*Exercise goal*: Give as output the line that contains "ایجاد وبلاگ جدید (1534, 123)", followed by every remaining line of the entries, unchanged and with nothing added.

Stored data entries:
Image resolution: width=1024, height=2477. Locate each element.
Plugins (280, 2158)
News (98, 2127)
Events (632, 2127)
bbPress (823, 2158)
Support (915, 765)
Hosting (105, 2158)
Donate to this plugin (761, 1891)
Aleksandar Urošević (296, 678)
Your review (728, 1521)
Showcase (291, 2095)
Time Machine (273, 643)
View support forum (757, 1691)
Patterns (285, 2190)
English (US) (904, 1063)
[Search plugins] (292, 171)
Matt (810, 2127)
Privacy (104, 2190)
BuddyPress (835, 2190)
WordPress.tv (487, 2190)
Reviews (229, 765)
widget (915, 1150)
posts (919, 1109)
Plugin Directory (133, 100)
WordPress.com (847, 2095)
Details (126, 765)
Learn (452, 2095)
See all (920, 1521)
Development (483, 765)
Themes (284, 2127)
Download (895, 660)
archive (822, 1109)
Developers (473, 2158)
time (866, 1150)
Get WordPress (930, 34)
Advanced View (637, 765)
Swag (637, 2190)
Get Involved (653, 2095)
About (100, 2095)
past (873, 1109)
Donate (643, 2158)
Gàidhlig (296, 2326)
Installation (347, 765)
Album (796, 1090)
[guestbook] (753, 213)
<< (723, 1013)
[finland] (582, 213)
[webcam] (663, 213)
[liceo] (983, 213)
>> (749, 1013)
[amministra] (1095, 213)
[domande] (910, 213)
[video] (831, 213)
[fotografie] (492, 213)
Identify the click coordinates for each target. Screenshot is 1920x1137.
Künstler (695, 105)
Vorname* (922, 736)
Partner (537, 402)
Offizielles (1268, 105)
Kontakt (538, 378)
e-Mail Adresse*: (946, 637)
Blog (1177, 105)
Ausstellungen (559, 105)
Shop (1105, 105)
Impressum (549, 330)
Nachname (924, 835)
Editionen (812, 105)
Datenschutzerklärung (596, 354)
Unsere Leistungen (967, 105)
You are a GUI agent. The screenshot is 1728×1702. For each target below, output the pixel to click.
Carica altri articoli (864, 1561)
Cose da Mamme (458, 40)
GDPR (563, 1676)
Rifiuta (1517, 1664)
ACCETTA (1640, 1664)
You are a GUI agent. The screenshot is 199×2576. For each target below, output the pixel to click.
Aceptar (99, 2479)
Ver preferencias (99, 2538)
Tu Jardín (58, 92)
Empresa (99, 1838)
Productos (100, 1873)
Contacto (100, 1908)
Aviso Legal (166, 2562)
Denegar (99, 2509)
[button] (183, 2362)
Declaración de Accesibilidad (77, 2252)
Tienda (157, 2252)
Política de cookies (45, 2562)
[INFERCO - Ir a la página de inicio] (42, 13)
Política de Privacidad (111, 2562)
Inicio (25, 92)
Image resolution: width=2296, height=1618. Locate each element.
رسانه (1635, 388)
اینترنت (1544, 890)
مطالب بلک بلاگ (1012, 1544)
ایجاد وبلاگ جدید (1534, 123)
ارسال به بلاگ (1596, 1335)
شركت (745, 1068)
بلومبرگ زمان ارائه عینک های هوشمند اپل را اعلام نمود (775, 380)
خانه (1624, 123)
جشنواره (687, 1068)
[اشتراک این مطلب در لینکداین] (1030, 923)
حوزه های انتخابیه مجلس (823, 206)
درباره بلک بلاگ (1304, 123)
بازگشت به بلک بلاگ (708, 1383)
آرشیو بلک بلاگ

*Result for this exercise*:
ایجاد وبلاگ جدید (1534, 123)
ارسال به بلاگ (1596, 1335)
شركت (745, 1068)
بلومبرگ زمان ارائه عینک های هوشمند اپل را اعلام نمود (775, 380)
خانه (1624, 123)
جشنواره (687, 1068)
[اشتراک این مطلب در لینکداین] (1030, 923)
حوزه های انتخابیه مجلس (823, 206)
درباره بلک بلاگ (1304, 123)
بازگشت به بلک بلاگ (708, 1383)
آرشیو بلک بلاگ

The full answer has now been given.